I had some fun with the Washington Post a couple of weeks ago when they published a terribly misleading and inaccurate article intended to cast doubt on Marco Rubio’s family history. I joked that the Post was becoming the Ron Burgundy of the newspaper world, talking about itself more than any other subject, and insisting to its readers that its reporting is important and influential.
While much of the criticism of the Post’s story has focused on its habit of ginning up controversy and then reporting on its reporting, we now know that it failed in its objective as well. Tim Mak calls attention to the latest poll of Rubio’s job approval, and it shows he has emerged from this absurd non-scandal unscathed:
Forty-nine percent of Florida voters approved of Rubio’s job performance — unchanged from late September, reports a new Quinnipiac poll. Only 29 percent disapproved of his job performance, slightly down from 31 percent in September.
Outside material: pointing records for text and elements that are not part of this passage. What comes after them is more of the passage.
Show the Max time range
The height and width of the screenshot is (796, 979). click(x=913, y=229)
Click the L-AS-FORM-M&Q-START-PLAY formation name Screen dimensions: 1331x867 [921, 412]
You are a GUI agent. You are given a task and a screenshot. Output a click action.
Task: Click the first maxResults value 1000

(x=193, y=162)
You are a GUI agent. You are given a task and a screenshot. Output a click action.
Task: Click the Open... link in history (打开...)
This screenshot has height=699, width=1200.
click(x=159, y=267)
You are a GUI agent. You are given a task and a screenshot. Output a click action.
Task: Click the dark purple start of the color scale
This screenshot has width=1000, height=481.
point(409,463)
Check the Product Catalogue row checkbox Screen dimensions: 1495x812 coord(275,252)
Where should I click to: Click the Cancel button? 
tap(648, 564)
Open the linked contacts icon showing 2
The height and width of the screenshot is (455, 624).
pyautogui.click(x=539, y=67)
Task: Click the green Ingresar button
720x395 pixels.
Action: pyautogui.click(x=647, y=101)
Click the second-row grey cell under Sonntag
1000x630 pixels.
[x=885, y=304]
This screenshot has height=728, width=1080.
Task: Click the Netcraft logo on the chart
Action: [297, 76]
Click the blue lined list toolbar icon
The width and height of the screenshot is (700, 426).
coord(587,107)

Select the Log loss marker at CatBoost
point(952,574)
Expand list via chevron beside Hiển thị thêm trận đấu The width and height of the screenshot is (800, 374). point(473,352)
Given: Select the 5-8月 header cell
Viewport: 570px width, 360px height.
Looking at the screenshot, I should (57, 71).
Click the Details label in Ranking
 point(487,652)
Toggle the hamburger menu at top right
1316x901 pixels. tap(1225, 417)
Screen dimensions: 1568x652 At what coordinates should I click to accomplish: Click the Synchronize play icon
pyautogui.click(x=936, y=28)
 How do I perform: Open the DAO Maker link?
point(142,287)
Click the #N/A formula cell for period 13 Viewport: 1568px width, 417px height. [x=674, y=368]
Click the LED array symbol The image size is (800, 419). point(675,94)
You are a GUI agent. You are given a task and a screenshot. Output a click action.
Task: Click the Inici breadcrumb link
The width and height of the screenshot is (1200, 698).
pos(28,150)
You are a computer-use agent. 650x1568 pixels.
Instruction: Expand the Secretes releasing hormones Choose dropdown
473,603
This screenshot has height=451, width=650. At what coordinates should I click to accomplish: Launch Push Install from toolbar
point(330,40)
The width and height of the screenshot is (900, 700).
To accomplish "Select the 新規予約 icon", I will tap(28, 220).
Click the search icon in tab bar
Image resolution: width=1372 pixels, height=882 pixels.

A majority of Hispanics — 52 percent — approved of Rubio’s job performance, compared to only 23 percent who did not approve. The breakdown for Hispanic voters in September was not available.
This is a very good sign, obviously. Mainstream newspaper outlets have made a practice of insulting their readers by publishing vague stories about prominent Republicans, usually filled with innuendo, hearsay, and guilt-by-association. Their assumption is that they can confuse readers into thinking the politician has done something wrong when he has not.
But going after that politician’s family and ethnicity, the way the Post did with Rubio, deserves unambiguous rejection. Florida voters have done just that.